What this exercise asks:
a – From the passage on 3-D printing at Kenyon, reproduce the text starting at "The possibilities of 3-D printing in" and ending at "ancient Greek sculptures.".
b – For each statement below, say yes or no according to the passage on 3-D printing at Kenyon, and quote the words that decide it. (i) Kenyon has two 3-D printers. (ii) The sciences division bought its 3-D printer last school year. (iii) Cosmo Wenman is based in California.

Excerpted passage:
The possibilities of 3-D printing in the arts caught Blick’s attention when she heard about the work of California-based artist Cosmo Wenman, who used a 3-D printer to create life-sized models of ancient Greek sculptures.
Last school year, Blick, along with Niemiec, Professor of Mathematics Judy Holdener, and Professor of Physics Tim Sullivan, won a Kenyon Essentials grant from the Center for Innovative Pedagogy to pursue the possibilities of 3-D printing, especially as an interdisciplinary teaching tool. Over the summer, the group tinkered with the technology trying to understand it and where it could have a place in the Kenyon classroom.
Kenyon has two 3-D printers, one purchased by the Department of Art History in the Gund Gallery, and one that the sciences division bought last summer. So far, the items printed range from polyhedrons and miniature Gothic cathedrals to a series of wooly sheep, which Blick said were made to test the parameters of the printers. Blick hopes to someday assign 3- printing projects to her students, but admitted that it’s hard to predict where technology will lead.
“It's difficult to predict exactly how professors and students will use this technology,” Blick said. “How computers are used now is worlds away from the predictions in the late 1970s and early 1980s. It turned out to be much different and much more exciting than anyone could have guessed.”

[Element and text position data]
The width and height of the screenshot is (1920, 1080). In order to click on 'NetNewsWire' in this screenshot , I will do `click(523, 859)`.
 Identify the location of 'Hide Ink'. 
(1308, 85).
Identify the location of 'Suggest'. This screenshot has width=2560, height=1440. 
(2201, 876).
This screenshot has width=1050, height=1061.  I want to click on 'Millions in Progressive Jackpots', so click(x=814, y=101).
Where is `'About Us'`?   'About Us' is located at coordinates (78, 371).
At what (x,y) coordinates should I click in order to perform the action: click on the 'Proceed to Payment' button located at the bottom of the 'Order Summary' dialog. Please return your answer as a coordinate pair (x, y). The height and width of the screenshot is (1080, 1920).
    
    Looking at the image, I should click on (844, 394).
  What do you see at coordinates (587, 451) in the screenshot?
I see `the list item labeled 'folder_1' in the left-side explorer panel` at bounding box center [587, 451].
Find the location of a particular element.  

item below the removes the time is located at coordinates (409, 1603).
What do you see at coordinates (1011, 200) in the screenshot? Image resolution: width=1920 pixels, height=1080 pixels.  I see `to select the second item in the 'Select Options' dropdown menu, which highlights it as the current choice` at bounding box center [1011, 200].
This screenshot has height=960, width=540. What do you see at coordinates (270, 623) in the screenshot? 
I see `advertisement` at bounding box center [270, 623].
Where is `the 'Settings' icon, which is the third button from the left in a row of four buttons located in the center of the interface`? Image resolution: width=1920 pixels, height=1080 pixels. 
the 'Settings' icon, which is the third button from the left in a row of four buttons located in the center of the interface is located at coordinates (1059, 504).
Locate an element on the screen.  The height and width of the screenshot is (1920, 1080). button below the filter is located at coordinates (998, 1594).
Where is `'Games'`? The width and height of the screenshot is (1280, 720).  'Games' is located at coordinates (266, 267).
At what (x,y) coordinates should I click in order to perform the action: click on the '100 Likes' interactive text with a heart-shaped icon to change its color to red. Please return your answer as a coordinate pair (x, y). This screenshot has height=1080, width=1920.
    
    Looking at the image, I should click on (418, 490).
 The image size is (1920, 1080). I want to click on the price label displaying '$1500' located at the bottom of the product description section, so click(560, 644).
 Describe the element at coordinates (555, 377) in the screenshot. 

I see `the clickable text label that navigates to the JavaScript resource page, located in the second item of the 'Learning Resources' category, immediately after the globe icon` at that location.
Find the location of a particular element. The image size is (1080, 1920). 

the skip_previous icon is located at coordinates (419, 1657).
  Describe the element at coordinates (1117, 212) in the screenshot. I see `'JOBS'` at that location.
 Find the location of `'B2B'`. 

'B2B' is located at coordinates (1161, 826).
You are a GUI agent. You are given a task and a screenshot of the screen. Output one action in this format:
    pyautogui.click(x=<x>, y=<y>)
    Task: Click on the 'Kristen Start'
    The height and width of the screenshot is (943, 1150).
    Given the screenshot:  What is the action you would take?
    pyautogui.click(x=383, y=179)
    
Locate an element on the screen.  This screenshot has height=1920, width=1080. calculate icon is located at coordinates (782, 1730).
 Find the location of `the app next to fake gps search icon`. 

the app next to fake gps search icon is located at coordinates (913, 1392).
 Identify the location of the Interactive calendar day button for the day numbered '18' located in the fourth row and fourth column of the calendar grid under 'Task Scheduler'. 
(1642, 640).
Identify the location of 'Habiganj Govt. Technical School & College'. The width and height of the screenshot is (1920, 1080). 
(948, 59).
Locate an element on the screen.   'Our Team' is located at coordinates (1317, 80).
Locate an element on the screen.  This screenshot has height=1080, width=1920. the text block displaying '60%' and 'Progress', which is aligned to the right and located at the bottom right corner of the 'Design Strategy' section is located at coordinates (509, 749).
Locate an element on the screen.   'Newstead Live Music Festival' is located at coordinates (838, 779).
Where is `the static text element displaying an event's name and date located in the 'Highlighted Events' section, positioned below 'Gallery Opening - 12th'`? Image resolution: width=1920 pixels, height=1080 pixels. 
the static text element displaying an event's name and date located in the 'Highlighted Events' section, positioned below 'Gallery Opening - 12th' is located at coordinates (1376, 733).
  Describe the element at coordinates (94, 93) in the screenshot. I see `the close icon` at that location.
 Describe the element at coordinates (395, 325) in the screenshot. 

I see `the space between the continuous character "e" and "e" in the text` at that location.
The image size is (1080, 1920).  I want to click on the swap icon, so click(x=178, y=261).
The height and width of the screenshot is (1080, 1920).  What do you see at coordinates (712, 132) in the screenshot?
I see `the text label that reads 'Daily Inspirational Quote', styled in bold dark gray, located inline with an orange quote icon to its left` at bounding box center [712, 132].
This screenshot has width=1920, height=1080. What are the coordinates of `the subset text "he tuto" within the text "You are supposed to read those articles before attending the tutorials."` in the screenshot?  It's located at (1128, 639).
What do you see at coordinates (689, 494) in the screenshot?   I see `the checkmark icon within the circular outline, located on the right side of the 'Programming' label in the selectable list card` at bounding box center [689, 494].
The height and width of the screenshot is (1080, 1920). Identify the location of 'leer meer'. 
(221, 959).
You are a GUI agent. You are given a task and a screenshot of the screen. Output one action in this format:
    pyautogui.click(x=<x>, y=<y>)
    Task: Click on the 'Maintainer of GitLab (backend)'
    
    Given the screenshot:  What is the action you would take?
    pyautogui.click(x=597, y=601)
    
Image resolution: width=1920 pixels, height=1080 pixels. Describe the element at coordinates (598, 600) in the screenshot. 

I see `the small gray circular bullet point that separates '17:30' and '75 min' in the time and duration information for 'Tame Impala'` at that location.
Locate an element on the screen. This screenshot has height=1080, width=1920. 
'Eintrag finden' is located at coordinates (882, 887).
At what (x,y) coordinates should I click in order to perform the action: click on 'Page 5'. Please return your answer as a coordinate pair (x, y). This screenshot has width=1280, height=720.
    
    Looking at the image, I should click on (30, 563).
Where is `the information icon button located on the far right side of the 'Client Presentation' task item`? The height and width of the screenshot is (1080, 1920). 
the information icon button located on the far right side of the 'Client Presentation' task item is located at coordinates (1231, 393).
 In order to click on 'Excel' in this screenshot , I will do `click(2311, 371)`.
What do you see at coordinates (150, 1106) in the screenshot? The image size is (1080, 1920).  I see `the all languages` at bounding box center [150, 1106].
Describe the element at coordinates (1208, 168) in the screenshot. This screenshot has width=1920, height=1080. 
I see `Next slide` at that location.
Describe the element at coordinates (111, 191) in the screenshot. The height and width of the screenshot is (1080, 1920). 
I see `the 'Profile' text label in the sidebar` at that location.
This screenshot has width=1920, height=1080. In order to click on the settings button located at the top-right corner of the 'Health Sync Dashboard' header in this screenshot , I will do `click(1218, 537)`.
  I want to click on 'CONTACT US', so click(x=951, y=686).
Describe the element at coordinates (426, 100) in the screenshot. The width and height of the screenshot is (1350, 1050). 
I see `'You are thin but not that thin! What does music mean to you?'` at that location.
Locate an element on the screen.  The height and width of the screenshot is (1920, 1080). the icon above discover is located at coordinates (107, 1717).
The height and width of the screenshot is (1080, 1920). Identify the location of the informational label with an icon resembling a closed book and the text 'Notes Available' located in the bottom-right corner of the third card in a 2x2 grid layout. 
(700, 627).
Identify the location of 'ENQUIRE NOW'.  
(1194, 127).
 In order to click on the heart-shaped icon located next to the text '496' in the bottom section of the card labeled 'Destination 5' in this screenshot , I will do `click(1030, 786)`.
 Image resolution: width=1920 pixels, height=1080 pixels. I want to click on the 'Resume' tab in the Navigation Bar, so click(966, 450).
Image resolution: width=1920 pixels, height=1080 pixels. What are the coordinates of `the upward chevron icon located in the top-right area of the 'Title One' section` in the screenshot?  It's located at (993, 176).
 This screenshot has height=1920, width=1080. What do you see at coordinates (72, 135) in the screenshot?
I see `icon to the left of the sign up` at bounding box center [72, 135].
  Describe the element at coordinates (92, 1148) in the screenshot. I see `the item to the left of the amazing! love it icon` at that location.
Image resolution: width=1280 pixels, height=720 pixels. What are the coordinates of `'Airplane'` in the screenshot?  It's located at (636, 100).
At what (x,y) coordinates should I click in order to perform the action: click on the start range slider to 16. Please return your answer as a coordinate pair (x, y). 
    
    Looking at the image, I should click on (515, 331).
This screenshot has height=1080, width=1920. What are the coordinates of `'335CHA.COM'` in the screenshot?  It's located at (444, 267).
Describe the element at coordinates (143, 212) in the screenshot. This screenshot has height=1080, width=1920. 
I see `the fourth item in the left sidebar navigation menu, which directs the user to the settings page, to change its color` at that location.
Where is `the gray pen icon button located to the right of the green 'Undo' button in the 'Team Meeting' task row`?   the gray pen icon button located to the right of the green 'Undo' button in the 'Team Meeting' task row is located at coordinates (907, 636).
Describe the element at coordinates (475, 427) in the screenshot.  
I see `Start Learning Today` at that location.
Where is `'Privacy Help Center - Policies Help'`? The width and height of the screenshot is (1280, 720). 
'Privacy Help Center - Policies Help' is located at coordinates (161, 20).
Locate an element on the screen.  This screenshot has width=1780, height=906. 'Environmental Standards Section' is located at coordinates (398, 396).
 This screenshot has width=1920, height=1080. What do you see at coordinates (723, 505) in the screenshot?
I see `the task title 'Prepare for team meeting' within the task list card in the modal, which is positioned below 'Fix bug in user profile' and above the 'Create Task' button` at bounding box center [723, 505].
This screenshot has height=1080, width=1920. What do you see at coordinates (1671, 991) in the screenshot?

Outputs in order:
a –
The possibilities of 3-D printing in the arts caught Blick’s attention when she heard about the work of California-based artist Cosmo Wenman, who used a 3-D printer to create life-sized models of ancient Greek sculptures.

b –
(i) Yes: "Kenyon has two 3-D printers"
(ii) No: "one that the sciences division bought last summer"
(iii) Yes: "California-based artist Cosmo Wenman"